You will need to implement both of these routines. Correctly doing so requires you to understand the fields in the Ray structure defined in ray.h.

There are also two additional fields in the Ray structure that can be helpful in accelerating your intersection computations with bounding boxes (see the BBox class in bbox.h). You may or may not find these precomputed values helpful in your computations.

One important detail of the Ray structure is that min_t and max_t are mutable fields of the Ray. This means that these fields can be modified by constant member functions such as Triangle::Intersect(). When finding the first intersection of a ray and the scene, you almost certainly want to update the ray's max_t value after finding hits with scene geometry. By bounding the ray as tightly as possible, your ray tracer will be able to avoid unnecessary tests with scene geometry that is known to not be able to result in a closest hit, resulting in higher performance.

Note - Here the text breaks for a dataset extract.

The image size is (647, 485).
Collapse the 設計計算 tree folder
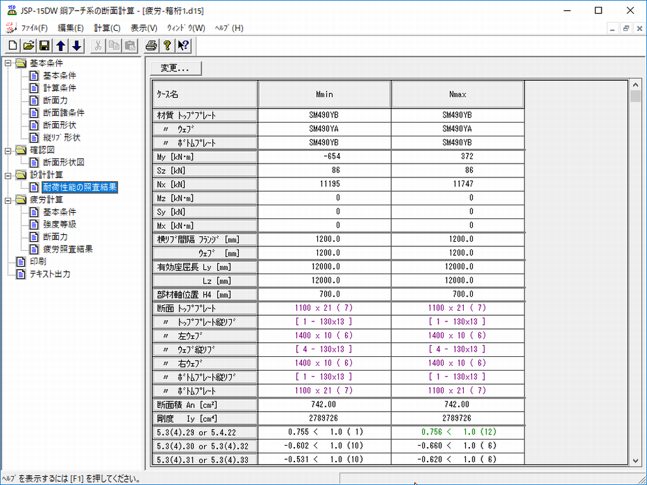click(x=8, y=175)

Step 1: Intersecting Triangles

While faster implementations are possible, we recommend you implement ray-triangle intersection using the method described in the lecture slides. Further details of implementing this method efficiently are given in these notes.

There are two important details you should be aware of about intersection:

Once you've successfully implemented triangle intersection, you will be able to render many of the scenes in the scenes directory ( /dae)). However, your ray tracer will be very slow!

Step 2: Intersecting Spheres

Please also implement the intersection routines for the Sphere class in sphere.cpp. Remember that your intersection tests should respect the ray's min_t and max_t values.

Task 3: Implementing a Bounding Volume Hierarchy (BVH)

In this task you will implement a bounding volume hierarchy that accelerates ray-scene intersection. All of this work will be in the BVHAccel class in bvh.cpp.

The starter code constructs a valid BVH, but it is a trivial BVH with a single node containing all scene primitives. A BVHNode has the following fields:

The BVHAccel class maintains an array of all primitives in the BVH (primitives). The fields start and range in the BVHNode refer the range of contained primitives in this array.

Step 1: Your job is to construct a BVH using the Surface Area Heuristic discussed in class. Tree construction should occur when the BVHAccel object is constructed.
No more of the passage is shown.